* **Objective A**
In the mailing-list message about separate repositories versus a monorepo for the Dockerfile and Helm chart, which version were the new K8S tests run with when they failed?
* **Objective B**
Write a continuation of the mailing-list message about separate repositories versus a monorepo for the Dockerfile and Helm chart, picking up after its final sentence.

* **Text excerpt**
Re: Separate Repo vs MonoRepo for Dockerfile & Helm Chart

2020-07-05 Thread Jarek Potiuk
And one more perfect illustration of what I am talking about.

A very good thing just happened. I was running the PR while writing the
email (long time as you might imagine) and the new K8S tests with 1.10.11
just failed. https://github.com/apache/airflow/pull/9663

If had released the helm chart before we would've clear (small)
incompatibility here. And by seeing the test failing we could make decision
what to do:

1) fix it differently
2) document it as a breaking Helm change,  "1.10.12+ image" and make test
work in both cases
3) revert ...

But at least we have na early warning that something is wrong. This is the
clear value of running the tests at every commit.

J.

On Sun, Jul 5, 2020 at 10:08 AM Jarek Potiuk 
wrote:

> I just have another example of a case where splitting the repos and using
> only "released versions" across repositories might be a complete overkill
> when it comes to development complexity.

* **Data shown**
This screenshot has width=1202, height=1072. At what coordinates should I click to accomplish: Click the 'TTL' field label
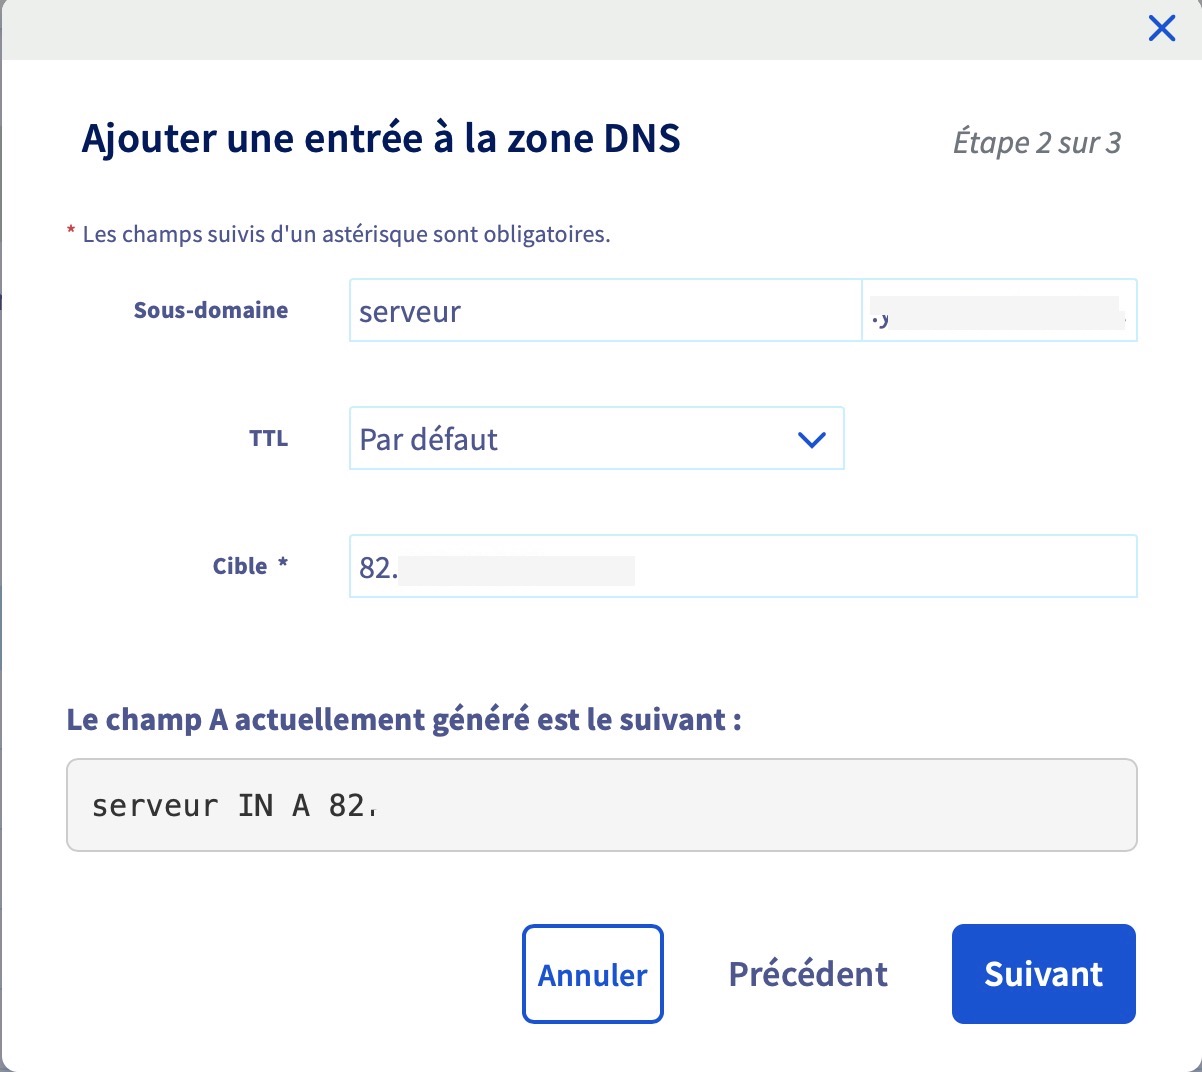click(268, 438)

* **Exercise response A**
1.10.11

* **Exercise response B**
>
> We have this change from Aneesh:
> https://github.com/apache/airflow/pull/9371 about adding a git-sync
> option to the helm chart.
>
> That's a new feature, but we would like to test both 1.10 and the master
> version of KubernetesExecutor with that. It should work for both of them -
> there is no coupling/dependency in the "airflow' code for it.
>
> However, there is a strong coupling in the tests. We have the
> "kubernetes_tests" running tests using all three: chart, production docker,
> and Airflow, Those tests will have to be likely adapted to work with the
> new git-sync option. They were disabled previously as we had problems with
> them before the helm chart was used for tests but we can turn them back on
> now when git-sync is added to the helm chart. Those tests are part of
> airflow test suite and we discussed with Daniel that they should stay there
> - those tests are importing airflow code, they are using latest example
> dags which are also in the airflow code.
>
> So we have two ways how we can develop this -
> A) monorepo (current)
> B) separate repos.
>
> Just to remind - he goal is that our change is tested against:
>
> 1) Released Airflow version (say 1.10.11).
> 2) Development airflow version (master - soon possibly development)
> 3) Development docker image built with either "development" or "1.10.11"
> (we can release the Docker image for 1.10.11 independently from the current
> development HEAD). The docker image is supposed to work with any version of
> airflow
>
> In the case of A) Monorepo we have all that as a given.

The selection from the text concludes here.